生徒会長は女の子が苦手です
「今日はありがとう」


「あぁ、うん…」


伊織は物言いたげな顔をしていたけど、何も言わなかった。


「また明日」


そう言って、玄関を開けて家の中に入ろうとする。


すると、伊織が開けようとしたドアを押さえてしまった。


「…へ?」


「…あのさ」


振り返ると、伊織の整った顔がすぐ近くにあった。


「なんで、俺のこと面倒見てくれなくなっちゃったの?」


「へ?」


「へ?じゃなくて。
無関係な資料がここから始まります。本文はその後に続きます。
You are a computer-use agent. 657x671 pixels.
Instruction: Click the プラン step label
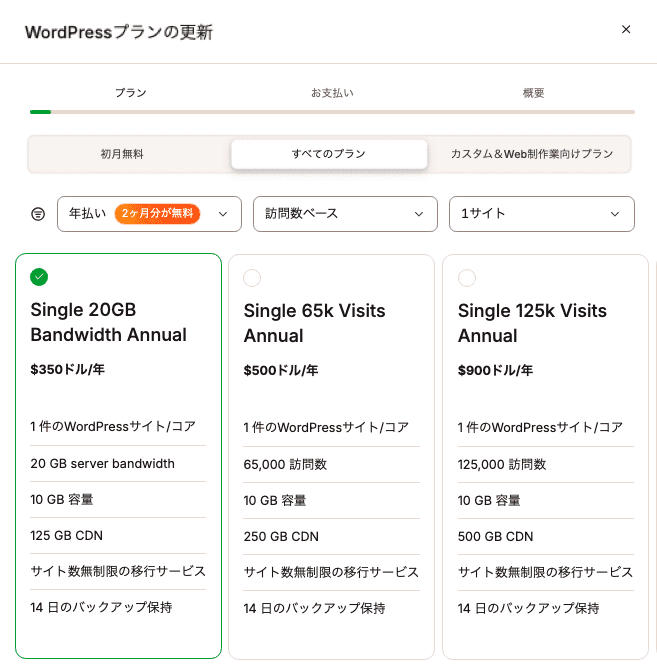[x=130, y=93]
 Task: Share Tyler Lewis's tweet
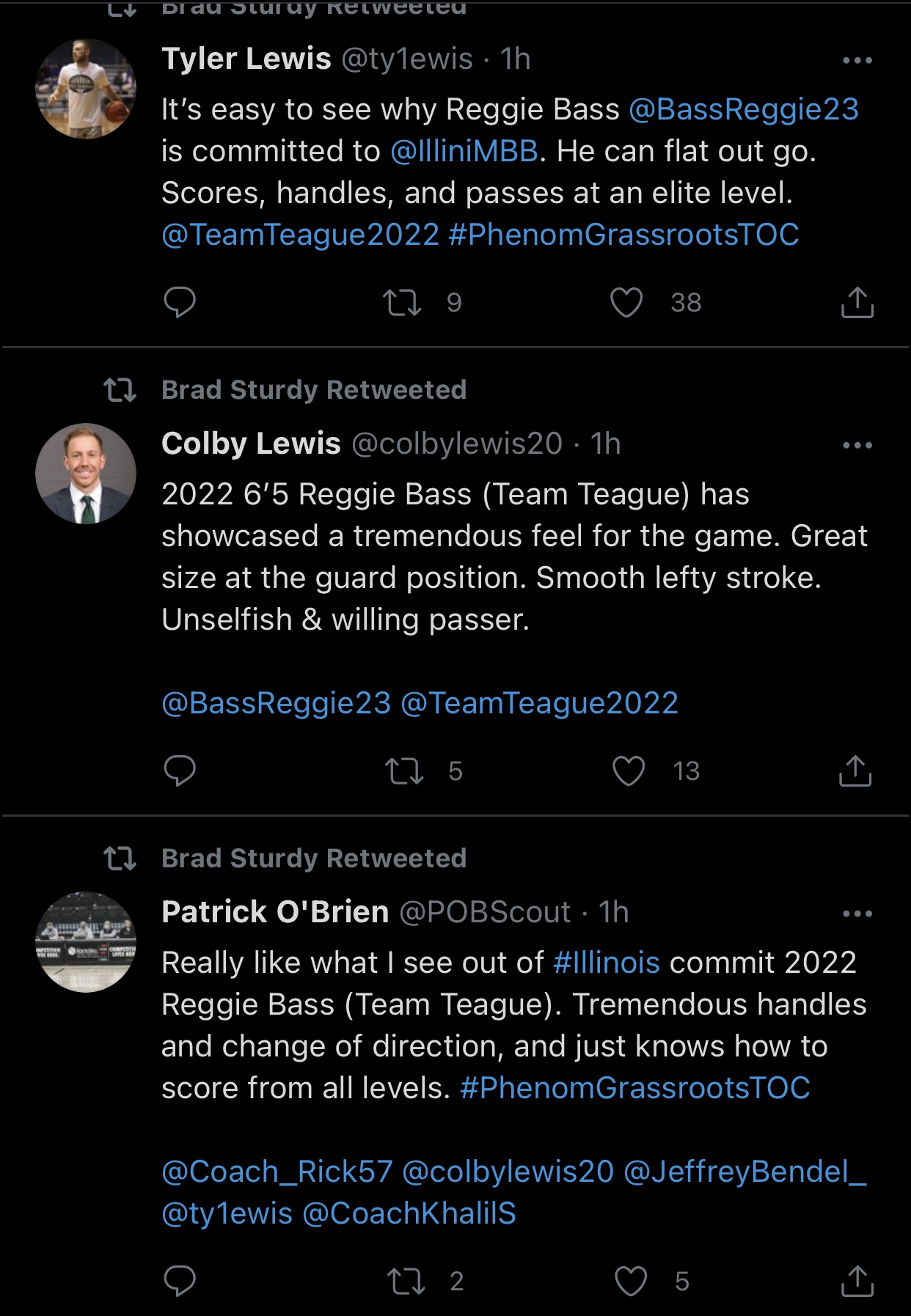[x=857, y=302]
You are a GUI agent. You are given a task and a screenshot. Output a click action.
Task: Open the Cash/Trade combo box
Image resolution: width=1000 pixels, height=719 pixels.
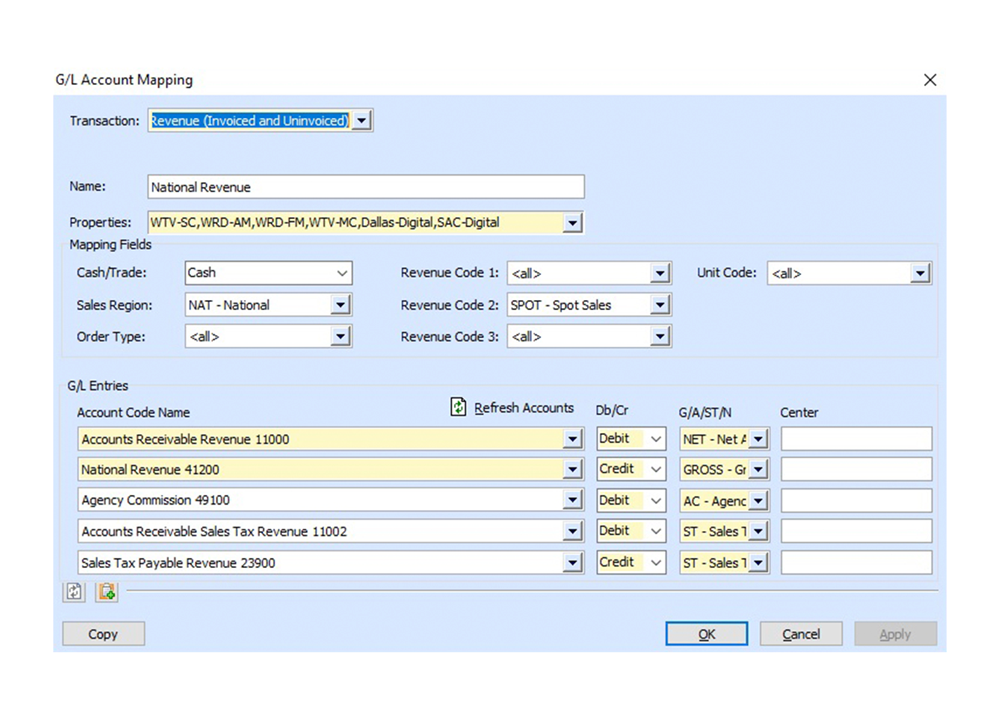342,273
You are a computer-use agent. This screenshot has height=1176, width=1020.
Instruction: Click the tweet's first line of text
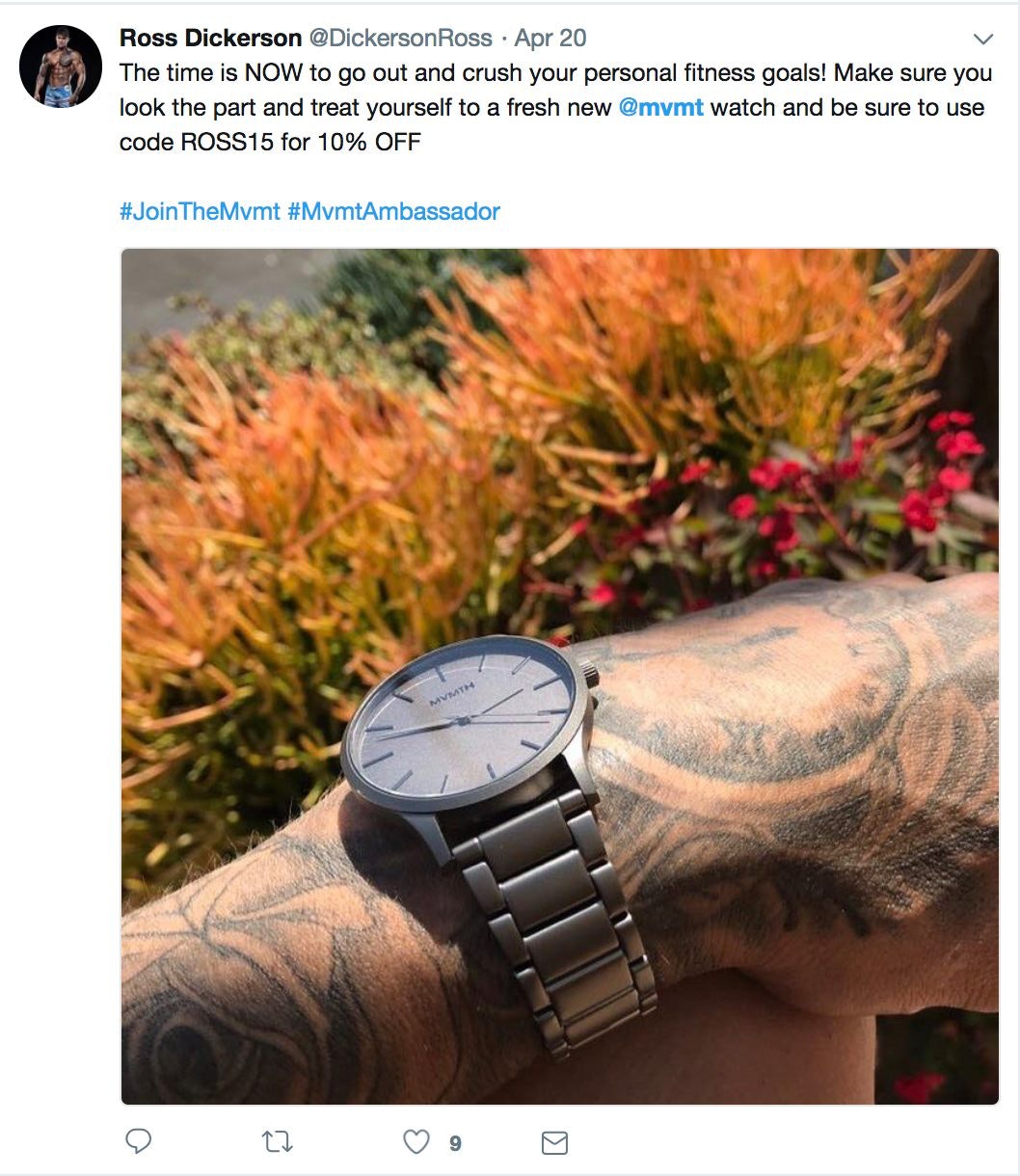(555, 73)
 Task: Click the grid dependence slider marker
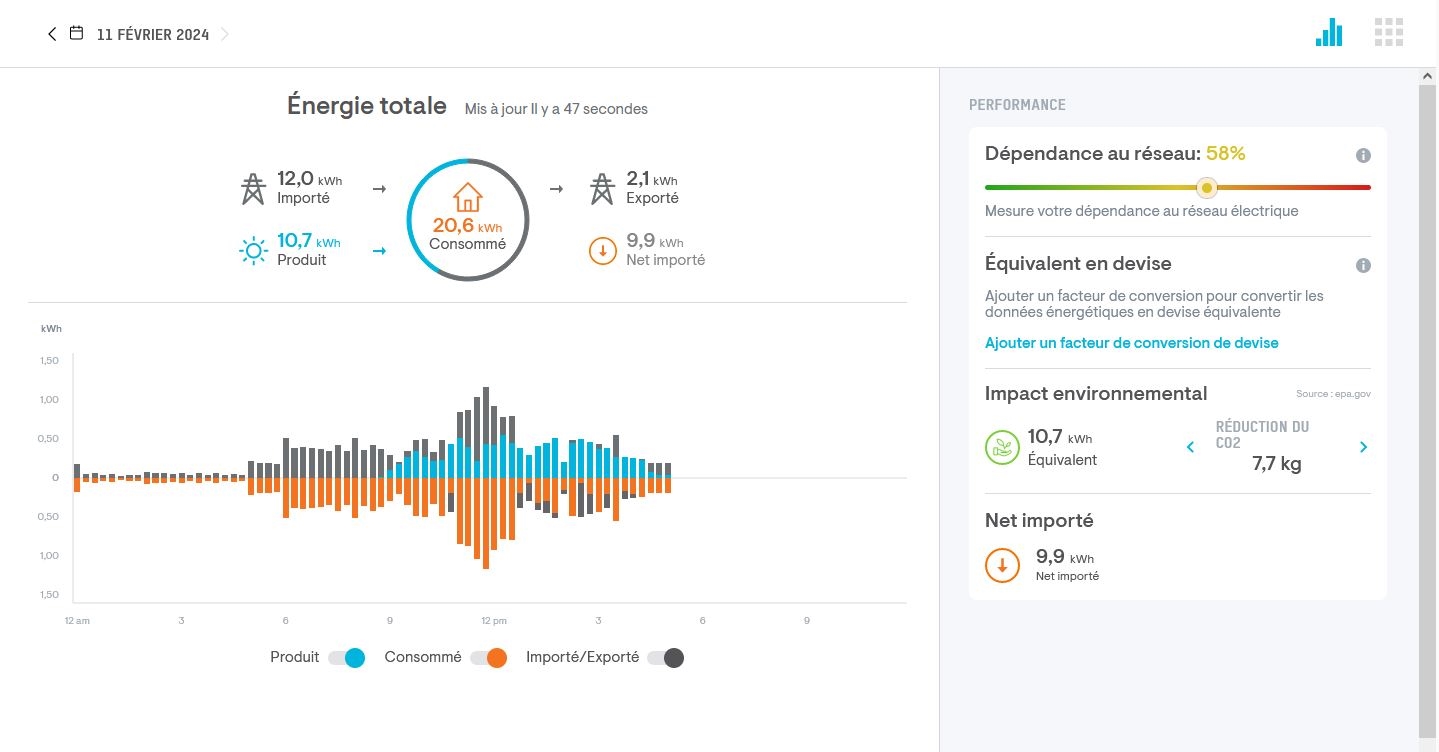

答えて?答えてくれないとこのドア開けさせない」


近所の子どもが自転車で走り抜ける。


きゃあきゃあと騒がしい声が左から右へと流れていく。


そしてまた、一段と静かな空気が私たちの間を流れる。



「伊織…?」


「七瀬は、俺のこと嫌いなの?」



そう言った伊織はどこか弱々しくて、私に助けを求めているようだった。



「ち、ちがう。そんなことない」


「じゃあなんで…」


「伊織近いって!ちょっと離れて…っ」


「無理。答えないとダメ」


どんどん近づいてくる伊織を押し返そうと抵抗するけど、伊織の力には敵わない。